_Pedido:_ No texto sobre o melodrama, reproduza o trecho começando em "No teatro e" e terminando em "a história contada.". Substitua "exagero" por "excesso".

MELODRAMA: CINEMA DE LÁGRIMAS


"O melodrama traz a delícia de chorar, porque as lágrimas redimem; as lágrimas purificam.

Por que os espectadores gostam de chorar?"

 

A música sobe. Na tela, um beijo interrompe o trânsito de uma grande cidade, uma filha chora a morte da mãe que não foi capaz de amar em vida, ou uma moça de família larga tudo para viver um grande amor. A platéia, em êxtase, responde com lágrimas de felicidade ou tristeza. Alguns dos principais gêneros cinematográficos são marcados pela reação que provocam no público. Assim, se o terror tem o susto e a comédia, as risadas, o melodrama tem o choro. A fim de trazer a pluralidade e a importância desse gênero cinematográfico, entre os dias 2 e 28 de maio, o CINUSP apresenta a mostra “MELODRAMA: CINEMA DE LÁGRIMAS”.

 

Advindo da ópera - da onde vem a etimologia da palavra (melos [música] + drama) -, da novela de folhetim e do teatro popular, o melodrama marca a remodelação artística promovida pelas revoluções burguesas. Antes restritos à aristocracia, a literatura e o teatro europeu não só passam a ser consumidos por uma ascendente burguesia, como também ocupam as ruas das cidades, apelando às classes populares. Histórias antes protagonizadas por reis e princesas deslocam-se para uma ambientação muito mais doméstica, com a qual o público poderia se identificar. 

 

No teatro e na literatura desse período, o melodrama caracterizou-se enquanto um gênero pautado pelo conflito e pelo exagero. O confronto entre o bem e o mal, advindo da moral burguesa, encontrou no entretenimento popular um poderoso veículo. Esse embate é amplificado pelos aspectos pitorescos da obra que buscam não só estabelecer de forma clara e dicotômica o que é o certo e o errado, mas também emocionar o público, permitindo uma conexão com a história contada.

 

O silêncio do cinema, num primeiro momento, foi o meio perfeito para a continuação das intensas atuações do teatro popular. Compartilhando métodos e temas parecidos aos dos formatos anteriores, o melodrama cinematográfico dedica-se aos contos morais e conflituosos, capazes de apelar para um grande público. Aurora (1927) é um filme realizado no entre guerras, um período de muita prosperidade para os Estados Unidos, mas também de grandes mudanças; a modernização acelerada do país mudou as formas de consumo e o estilo de vida da população. É, inclusive, nesse momento que europeus como F.W. Murnau, diretor de Aurora, e Douglas Sirk, mestre do melodrama, mudam-se para os Estados Unidos fugindo da destruição da primeira guerra ou do início da segunda. Como reflexo destas mudanças, o longa traz a história de uma mulher urbana que chega a uma pequena vila rural onde seduz um homem casado e o convence a matar sua esposa. Os virtuosos valores do passado, representados pela vida bucólica da vila e pela esposa do protagonista, são ameaçados pela perigosa expansão urbana, personificados na figura da mulher sedutora. Na trama, não só cidade e campo são confrontados visualmente, mas também noções de desejo e culpa.

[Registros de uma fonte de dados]
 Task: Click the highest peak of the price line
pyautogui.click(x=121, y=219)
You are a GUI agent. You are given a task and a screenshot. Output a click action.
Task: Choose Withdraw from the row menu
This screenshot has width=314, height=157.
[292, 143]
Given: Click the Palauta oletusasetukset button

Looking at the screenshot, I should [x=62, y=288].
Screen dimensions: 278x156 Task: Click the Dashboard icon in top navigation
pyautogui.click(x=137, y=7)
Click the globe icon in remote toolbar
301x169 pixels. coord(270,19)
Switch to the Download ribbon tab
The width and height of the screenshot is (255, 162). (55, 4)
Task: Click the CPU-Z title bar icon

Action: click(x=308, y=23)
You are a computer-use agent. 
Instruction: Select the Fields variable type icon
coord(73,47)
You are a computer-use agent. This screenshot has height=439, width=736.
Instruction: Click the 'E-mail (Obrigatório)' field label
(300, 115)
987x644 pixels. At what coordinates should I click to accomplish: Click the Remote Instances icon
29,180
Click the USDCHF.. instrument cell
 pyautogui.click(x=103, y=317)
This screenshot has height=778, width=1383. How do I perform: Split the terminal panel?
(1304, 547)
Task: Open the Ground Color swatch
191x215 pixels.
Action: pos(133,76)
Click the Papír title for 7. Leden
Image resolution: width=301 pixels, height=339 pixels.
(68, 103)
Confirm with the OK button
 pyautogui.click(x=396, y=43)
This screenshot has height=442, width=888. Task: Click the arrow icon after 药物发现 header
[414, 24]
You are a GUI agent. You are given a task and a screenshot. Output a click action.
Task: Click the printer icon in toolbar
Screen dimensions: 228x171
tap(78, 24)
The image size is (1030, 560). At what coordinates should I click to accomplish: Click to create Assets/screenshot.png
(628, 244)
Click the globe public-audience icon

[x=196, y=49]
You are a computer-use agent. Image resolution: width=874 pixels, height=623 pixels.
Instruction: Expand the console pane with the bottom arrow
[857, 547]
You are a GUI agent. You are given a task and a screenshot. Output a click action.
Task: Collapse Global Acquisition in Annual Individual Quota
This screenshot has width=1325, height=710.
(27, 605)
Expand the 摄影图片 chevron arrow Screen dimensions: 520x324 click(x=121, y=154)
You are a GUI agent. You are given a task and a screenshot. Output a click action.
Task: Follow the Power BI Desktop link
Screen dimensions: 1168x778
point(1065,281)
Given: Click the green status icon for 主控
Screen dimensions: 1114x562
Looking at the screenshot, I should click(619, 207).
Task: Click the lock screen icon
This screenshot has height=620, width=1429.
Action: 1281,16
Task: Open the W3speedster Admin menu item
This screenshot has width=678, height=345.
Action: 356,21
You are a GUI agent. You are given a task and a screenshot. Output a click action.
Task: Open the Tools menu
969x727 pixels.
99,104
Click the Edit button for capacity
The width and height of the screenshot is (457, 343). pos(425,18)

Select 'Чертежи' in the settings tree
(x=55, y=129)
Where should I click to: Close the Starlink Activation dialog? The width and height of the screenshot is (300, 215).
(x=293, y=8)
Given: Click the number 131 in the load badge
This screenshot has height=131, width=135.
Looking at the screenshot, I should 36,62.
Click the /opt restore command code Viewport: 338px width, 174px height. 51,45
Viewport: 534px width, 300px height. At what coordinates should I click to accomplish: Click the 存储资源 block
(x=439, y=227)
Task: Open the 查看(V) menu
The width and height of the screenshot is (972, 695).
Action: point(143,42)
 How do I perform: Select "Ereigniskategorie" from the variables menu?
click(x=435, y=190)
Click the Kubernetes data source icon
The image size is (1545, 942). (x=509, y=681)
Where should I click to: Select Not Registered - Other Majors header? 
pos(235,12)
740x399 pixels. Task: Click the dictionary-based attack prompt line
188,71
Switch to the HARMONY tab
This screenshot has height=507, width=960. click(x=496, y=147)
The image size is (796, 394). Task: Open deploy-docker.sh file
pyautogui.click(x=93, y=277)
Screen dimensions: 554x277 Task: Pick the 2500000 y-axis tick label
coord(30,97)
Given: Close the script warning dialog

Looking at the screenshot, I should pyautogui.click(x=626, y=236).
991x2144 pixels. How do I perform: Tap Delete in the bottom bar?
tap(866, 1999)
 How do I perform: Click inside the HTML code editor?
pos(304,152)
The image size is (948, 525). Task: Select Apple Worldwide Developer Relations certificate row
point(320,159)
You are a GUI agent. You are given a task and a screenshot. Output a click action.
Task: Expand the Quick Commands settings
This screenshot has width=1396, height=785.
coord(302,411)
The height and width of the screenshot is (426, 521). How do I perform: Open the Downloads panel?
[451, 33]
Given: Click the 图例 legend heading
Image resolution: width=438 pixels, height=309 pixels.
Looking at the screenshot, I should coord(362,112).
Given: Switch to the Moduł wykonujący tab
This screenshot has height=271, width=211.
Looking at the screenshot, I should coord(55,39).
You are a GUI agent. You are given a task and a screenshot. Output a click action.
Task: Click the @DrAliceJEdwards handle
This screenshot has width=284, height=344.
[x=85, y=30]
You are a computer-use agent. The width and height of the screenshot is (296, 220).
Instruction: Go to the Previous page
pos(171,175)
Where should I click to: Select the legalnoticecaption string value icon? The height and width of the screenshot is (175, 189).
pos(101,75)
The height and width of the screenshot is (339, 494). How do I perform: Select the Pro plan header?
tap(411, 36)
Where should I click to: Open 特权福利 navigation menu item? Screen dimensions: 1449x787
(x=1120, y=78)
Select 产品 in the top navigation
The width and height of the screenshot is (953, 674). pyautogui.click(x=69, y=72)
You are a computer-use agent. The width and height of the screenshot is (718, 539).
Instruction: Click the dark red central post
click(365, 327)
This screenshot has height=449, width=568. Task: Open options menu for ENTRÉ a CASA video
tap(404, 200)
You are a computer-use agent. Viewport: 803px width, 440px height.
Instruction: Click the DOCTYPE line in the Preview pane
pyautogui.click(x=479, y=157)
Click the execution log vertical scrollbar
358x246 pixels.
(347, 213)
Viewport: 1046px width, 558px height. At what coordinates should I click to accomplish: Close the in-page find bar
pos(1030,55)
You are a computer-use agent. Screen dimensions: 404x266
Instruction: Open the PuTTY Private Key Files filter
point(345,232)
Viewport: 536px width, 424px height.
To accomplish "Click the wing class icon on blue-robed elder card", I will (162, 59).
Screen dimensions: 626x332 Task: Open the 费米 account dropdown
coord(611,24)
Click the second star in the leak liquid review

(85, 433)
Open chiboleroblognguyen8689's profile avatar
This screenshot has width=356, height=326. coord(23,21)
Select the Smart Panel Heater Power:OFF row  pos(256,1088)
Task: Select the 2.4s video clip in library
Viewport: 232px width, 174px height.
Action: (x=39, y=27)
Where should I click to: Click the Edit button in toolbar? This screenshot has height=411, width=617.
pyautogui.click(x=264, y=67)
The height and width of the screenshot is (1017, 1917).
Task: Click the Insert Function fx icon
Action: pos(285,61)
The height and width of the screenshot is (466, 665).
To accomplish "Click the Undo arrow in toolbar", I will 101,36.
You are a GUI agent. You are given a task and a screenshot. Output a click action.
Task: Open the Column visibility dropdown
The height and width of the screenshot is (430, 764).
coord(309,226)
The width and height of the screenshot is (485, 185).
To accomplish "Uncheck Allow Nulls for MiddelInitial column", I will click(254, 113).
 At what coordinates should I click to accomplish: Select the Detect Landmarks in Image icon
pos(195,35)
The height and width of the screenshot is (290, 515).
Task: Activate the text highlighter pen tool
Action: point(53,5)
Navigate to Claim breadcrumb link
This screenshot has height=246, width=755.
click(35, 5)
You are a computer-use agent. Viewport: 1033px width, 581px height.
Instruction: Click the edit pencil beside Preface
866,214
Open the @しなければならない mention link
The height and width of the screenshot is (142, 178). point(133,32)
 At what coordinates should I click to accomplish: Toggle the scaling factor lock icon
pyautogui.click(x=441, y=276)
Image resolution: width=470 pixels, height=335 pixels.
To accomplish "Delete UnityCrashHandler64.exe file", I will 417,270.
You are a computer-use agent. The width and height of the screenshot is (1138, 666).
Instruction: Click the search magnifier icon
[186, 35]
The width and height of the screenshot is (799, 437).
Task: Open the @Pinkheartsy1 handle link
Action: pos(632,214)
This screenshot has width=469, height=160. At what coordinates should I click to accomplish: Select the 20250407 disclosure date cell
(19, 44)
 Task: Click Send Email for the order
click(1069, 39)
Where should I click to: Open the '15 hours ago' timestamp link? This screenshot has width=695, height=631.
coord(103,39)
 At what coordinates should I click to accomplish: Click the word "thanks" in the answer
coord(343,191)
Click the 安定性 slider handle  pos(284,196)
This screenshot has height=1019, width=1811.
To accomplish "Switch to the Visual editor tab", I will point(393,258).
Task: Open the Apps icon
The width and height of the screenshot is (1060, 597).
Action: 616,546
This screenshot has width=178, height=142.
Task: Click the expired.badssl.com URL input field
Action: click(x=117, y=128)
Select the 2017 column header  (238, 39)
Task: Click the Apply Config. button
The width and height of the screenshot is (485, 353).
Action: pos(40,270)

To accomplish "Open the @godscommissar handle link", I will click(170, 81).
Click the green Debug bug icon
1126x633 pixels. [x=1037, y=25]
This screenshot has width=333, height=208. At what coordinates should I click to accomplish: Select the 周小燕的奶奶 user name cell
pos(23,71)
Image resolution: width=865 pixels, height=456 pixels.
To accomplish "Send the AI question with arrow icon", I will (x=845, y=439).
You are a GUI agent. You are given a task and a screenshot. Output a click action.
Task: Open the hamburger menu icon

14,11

_Resposta abaixo:_
No teatro e na literatura desse período, o melodrama caracterizou-se enquanto um gênero pautado pelo conflito e pelo excesso. O confronto entre o bem e o mal, advindo da moral burguesa, encontrou no entretenimento popular um poderoso veículo. Esse embate é amplificado pelos aspectos pitorescos da obra que buscam não só estabelecer de forma clara e dicotômica o que é o certo e o errado, mas também emocionar o público, permitindo uma conexão com a história contada.